Nello studio, “362 menu di ristoranti di Vancouver sono stati raccolti e analizzati in quattro diversi periodi di tempo (1880–1960, 1961–1980, 1981–1996 e 2019–2021). Sono stati inoltre raccolti 148 menu odierni di altre due città a nord (Anchorage, in Alaska) e a sud (Los Angeles, California). È stato calcolato un indice, chiamato temperatura media del pesce del ristorante (MTRS), basato sulla preferenza di temperatura media delle specie identificate nei menu per ogni periodo o luogo. Nel complesso, l’MTRS dei menu di Vancouver è aumentato da 10,7°C a 13,8°C tra il 1888–1960 e il 2019–2021. Il MTRS attuale è naturalmente più alto a Los Angeles (16,5°C) e più basso ad Anchorage (9,6°C).

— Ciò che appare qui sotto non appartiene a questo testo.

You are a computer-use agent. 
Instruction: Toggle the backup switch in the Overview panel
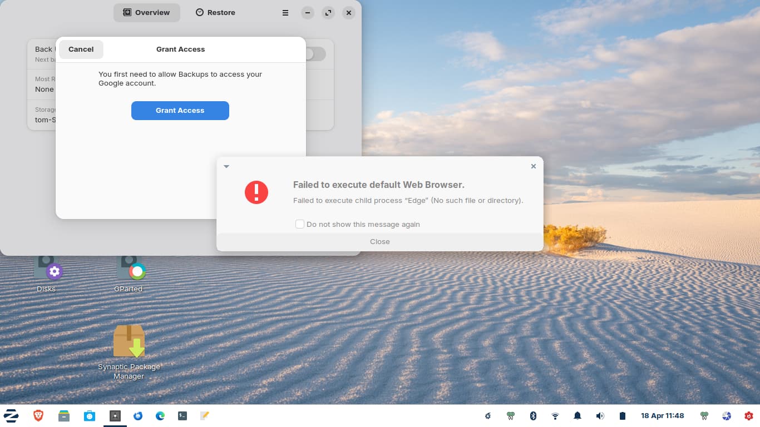(x=313, y=54)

Mentre reperire i menu attuali ha richiesto fantasia (in certi casi i ricercatori sono dovuti ricorrere a TripAdvisor) ma tutto sommato è stato agevole, scavare nella storia del pescato di Vancouver si è rivelato un po’ più complicato. Ha richiesto l’aiuto dei musei locali, delle società storiche e persino del Comune, che sorprendentemente ha registrazioni di menu dei ristoranti che risalgono a oltre un secolo fa.

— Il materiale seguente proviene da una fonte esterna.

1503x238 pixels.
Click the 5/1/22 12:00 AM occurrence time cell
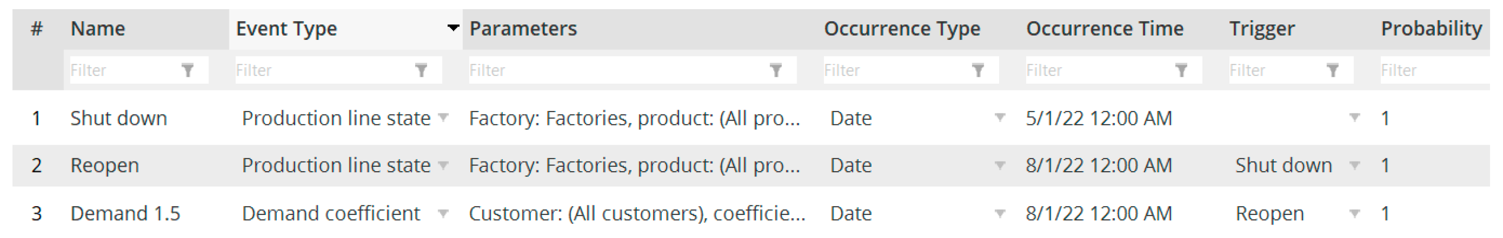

I menu sono frutto di un equilibrismo tra vari fattori: le scelte dello chef, le preferenze dei clienti, ma anche la disponibilità delle materie prime. David Baarschers, executive chef dell’Hotel Vancouver racconta che quando lui e il personale del ristorante decidono quali pesci ordinare, devono trovare un barcamenarsi tra disponibilità e gusto del cliente. “Di solito parliamo con i fornitori”, spiega Baarschers. “Ok, cosa sta arrivando in questa stagione? Cosa riuscirai a fornirci nella quantità che ci consentirà di inserirlo nel nostro menu?”.
Con l’intensificarsi del riscaldamento globale, le specie che possono entrare in menu continuano a cambiare. Come prevede lo studio, le specie locali di acqua fredda come il salmone rosso continueranno a diminuire nei menu di Vancouver. Nel 2019, la Columbia Britannica ha registrato la cattura di salmone più bassa in oltre 70 anni.
D’altra parte, le specie meridionali si stanno spostando. Uno dei più notevoli tra i nuovi arrivati non è un pesce, ma il calamaro di Humboldt, o tonto gigante del Pacifico, che ha iniziato ad apparire sia nelle reti dei pescatori che nei ristoranti di tutta la città. Per uno chef, egoisticamente può essere anche un fatto positivo, questo allargamento della disponibilità. Ma bisogna tenere conto anche delle abitudini dei clienti: “Tutti aspettano che arrivi la stagione dell’halibut“, dice Baarschers. “E se non ce l’hai nel menu, la gente si chiede perché”.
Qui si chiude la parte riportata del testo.